Non admin on system, only require Python dependencies

You are trying to build the same type of project but in a more constrained environment. In this scenario, I would recommend using uv or Pixi. Both uv and Pixi can be downloaded as a binary, are available for most platforms, and don't require admin/root privileges to run them.

I would pick uv if you are absolutely sure you don't have to install any system dependencies with a different package manager. 

Otherwise, I would recommend Pixi but with all python package dependencies declared in the project.dependencies table of the pyproject.toml file. Basically, this gets you a Conda virtual environment but with all packages installed from pypi.org. The benefit is that, as long as you have defined your dependencies in the standard way in pyproject.toml, you should still be able to switch to uv to manage your project. Pixi gives you the escape hatch of tapping into the Conda ecosystem for installing "system dependencies" at a user level, without any requirement for privilege escalation.

Additionally, by installing from pypi.org, you are guaranteed to have the latest versions and widest selection of packages. The Pixi documentation does state that resolving the environment becomes much slower if you declare "pip" dependencies, so do some testing to see whether this is a bottleneck.

Again, if you need to maintain mutually incompatible environments, you may instead look into the more basic tools: pip + venv + pip-tools + pyenv or Mamba + conda-lock.

If you do not wish to use the conda ecosystem, you can also explore uv + dev containers. This of course requires that you can build and run containers on your system.

Admin on system, require complex dependencies

You can do anything on your system. You are building an application that requires niche dependencies that can not be pip-installed. You are working in scientific research, deep learning and/or are using GPUs and require the CUDA Toolkit.

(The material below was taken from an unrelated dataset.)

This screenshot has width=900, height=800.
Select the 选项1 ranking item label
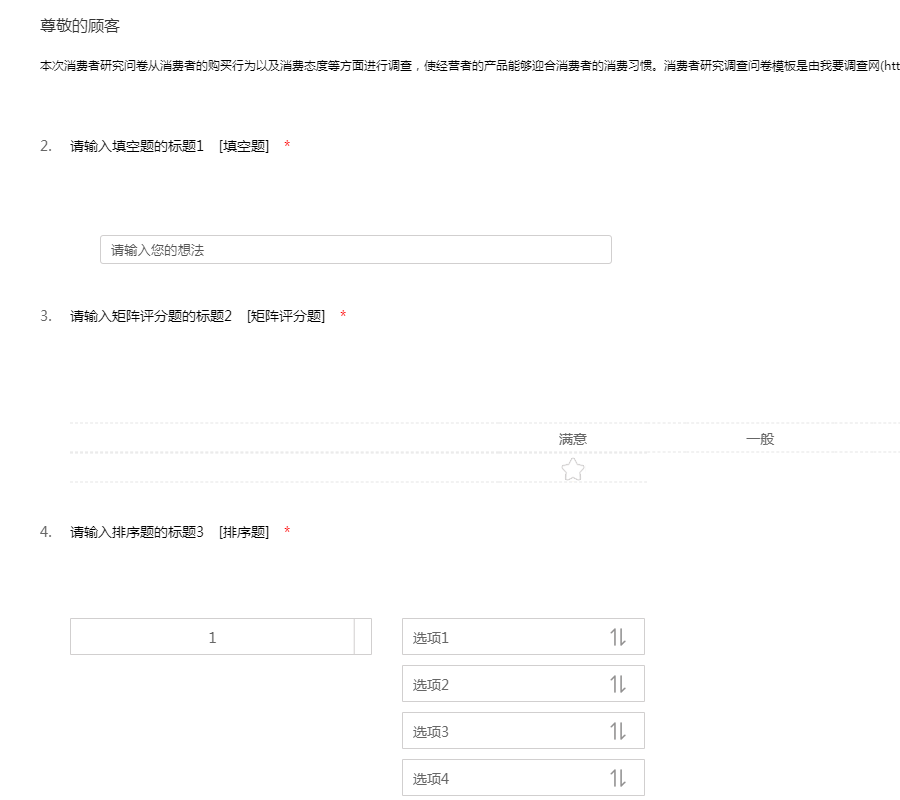pos(431,638)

In this situation I would advise either uv or Pixi. You can either go with uv to manage Python dependencies, and install the other dependencies with the system package manager or inside a dev container (prefered), or you can use Pixi to manage almost all dependencies (including CUDA but excluding the NVIDIA driver).  My personal preference would be to use Pixi, as I then don't need to deal with building containers, I don't need to rely on the system package manager, and more of my dependencies are explicit. It's very likely all dependencies are available on conda-forge. If packages are not available on conda-forge and if I would have to compile them from source, only then would I favor dev containers.

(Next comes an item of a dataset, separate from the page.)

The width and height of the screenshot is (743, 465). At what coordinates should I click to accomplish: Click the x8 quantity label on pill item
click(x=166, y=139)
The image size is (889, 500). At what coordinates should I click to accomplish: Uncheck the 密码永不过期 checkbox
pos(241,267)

Non admin on system, require complex dependencies

In this case, I would highly recommend Pixi for all the aforementioned reasons. The conda ecosystem allows you to install everything you would need without needing priviledged access to the system.

Wrapping up and looking ahead

It's been a long journey. If you've read this far, congrats! I hope you now appreciate the nuance and complexity behind managing "a simple Python project". I hope I gave you a reasonable overview of tools you can look at, and you now understand which tools will serve you under which circumstances.

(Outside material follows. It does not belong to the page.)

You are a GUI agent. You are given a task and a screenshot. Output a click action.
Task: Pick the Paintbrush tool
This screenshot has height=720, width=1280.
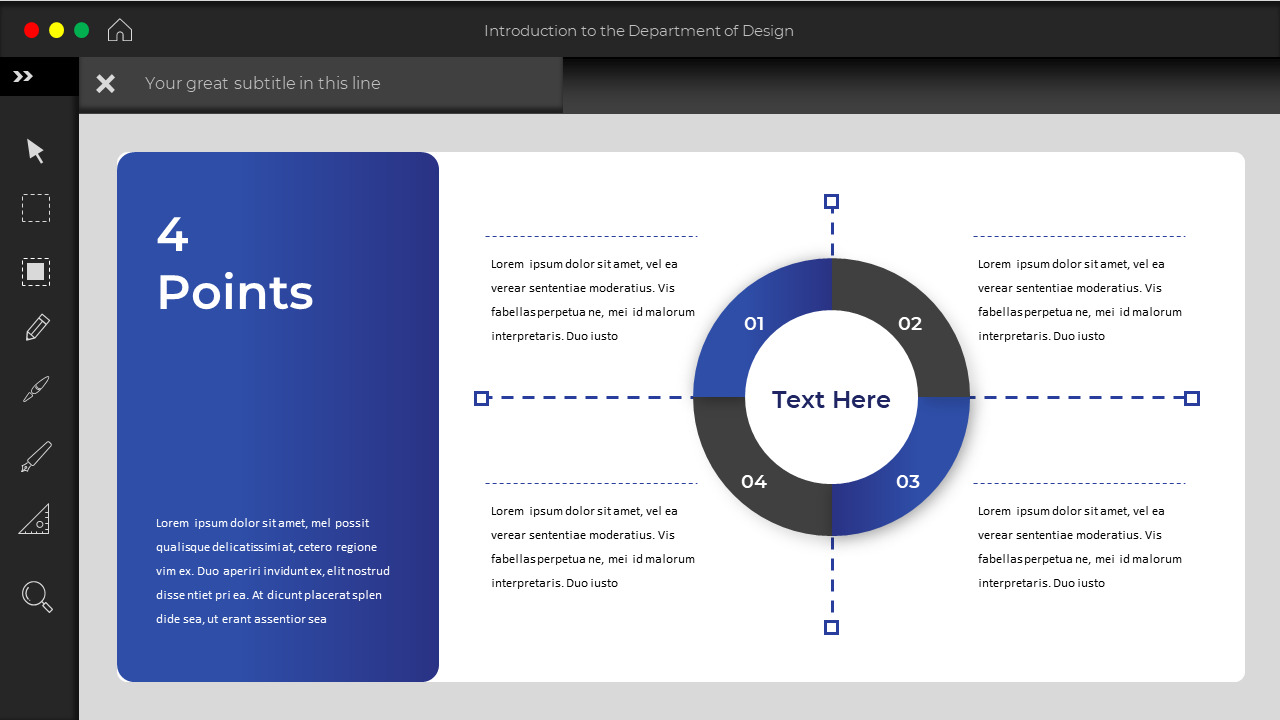tap(35, 388)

Tooling for managing Python projects has come very far, and I think tools like uv and Pixi will mostly replace all other tooling for almost every new project. In choosing between the two, the main choice that has to be made is whether one uses the Conda package ecosystem or the pypi ecosystem. Each has their reasons for existing. There are still a few cases where simpler tools that do fewer things are preferred, like if you have to maintain multiple mutually incompatible environments.

We also discussed Nix and containers, both of which aim to provide a framework for creating reproducible and isolated environments. However, both these tools can also be part of the deployment process. Containers are at this date far more popular and mature than Nix, and they are more interoperable with other tooling. However, I find that Nix provides a much more integrated and less frustrating development experience.

In this article, I did not discuss packaging, build systems and deployment of Python projects. I may cover this in another post.